*** EXERCISE PASSAGE ***
CNBC says an unnamed UBS trader entered a buy order for 1,000,000 shares of FB.  He didn’t get a confirmation from NASDAQ.  So he entered the order again   …and again   …and again   …and again.  Then, apparently, confirmations for all the orders came at once.  It’s unclear whether the confirms came on Friday, or during the following week.

CNBC also says UBS only liquidated some of the stock at below $30 a share.  Do the math.  If we say the UBS trader bought the stock at an average of $40 and sold at $30, that’s a $10 loss on each share.  If so, he pressed the “buy” button 35x!!!, without thinking about the possible consequences  (Welcome to the world of trading.).  

Presumably the UBS trader wasn’t the only one doing this.

Notice, too, that the FB price didn’t dip below $30 a share until almost two weeks after the IPO.  So it took UBS at least that long to trade out of its unwanted position.  Throughout all that time, FB was under unnatural selling pressure.

I think that’s over.
***
WORK TO COMPLETE
1) According to the passage on the UBS trading error, how many shares of FB did the trader's buy order cover?
2) Transcribe the passage on the UBS trading error starting with "Presumably the UBS" and going on through "unnatural selling pressure.".
*** EXTRACTED RECORDS ***
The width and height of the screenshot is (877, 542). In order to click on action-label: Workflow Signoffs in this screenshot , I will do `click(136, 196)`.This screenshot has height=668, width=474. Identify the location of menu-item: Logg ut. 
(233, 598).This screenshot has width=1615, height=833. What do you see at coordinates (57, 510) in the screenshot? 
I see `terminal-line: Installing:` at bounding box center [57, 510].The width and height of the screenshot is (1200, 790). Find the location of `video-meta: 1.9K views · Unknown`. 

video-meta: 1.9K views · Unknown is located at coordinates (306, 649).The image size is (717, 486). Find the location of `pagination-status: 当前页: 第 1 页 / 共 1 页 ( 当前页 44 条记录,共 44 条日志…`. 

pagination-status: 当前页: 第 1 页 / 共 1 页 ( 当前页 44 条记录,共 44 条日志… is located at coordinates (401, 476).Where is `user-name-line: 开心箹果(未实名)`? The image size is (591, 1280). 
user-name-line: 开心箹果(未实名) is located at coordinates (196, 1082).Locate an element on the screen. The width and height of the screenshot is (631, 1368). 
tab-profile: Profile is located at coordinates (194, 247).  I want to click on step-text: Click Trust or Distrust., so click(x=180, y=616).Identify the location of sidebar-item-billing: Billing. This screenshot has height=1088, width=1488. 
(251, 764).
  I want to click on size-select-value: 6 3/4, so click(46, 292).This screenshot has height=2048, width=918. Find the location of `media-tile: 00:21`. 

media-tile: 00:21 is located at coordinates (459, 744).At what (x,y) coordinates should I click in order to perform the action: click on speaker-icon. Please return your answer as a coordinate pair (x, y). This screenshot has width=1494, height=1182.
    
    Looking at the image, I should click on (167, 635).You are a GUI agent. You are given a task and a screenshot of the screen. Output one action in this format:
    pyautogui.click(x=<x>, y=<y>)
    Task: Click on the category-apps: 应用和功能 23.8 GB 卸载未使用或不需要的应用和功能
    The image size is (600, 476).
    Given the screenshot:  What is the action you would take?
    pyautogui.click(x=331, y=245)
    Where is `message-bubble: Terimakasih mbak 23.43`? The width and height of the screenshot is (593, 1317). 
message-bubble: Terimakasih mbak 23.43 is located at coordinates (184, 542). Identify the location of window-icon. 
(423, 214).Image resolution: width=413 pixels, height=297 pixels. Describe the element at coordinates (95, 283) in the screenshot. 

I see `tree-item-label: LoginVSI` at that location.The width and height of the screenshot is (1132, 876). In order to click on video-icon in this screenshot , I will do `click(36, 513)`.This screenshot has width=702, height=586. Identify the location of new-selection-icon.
***
RESULTS BY TASK
1) 1,000,000 shares

2)
Presumably the UBS trader wasn’t the only one doing this.

Notice, too, that the FB price didn’t dip below $30 a share until almost two weeks after the IPO.  So it took UBS at least that long to trade out of its unwanted position.  Throughout all that time, FB was under unnatural selling pressure.